··· RECORDED INFORMATION ···
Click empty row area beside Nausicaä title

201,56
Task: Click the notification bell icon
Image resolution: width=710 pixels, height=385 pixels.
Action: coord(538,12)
···
DESCRIPTION OF THE TASK
Retype the data above from the line containing "Task: Click the notification bell icon" up to and including the final line of the data.

TASK SOLUTION
Task: Click the notification bell icon
Image resolution: width=710 pixels, height=385 pixels.
Action: coord(538,12)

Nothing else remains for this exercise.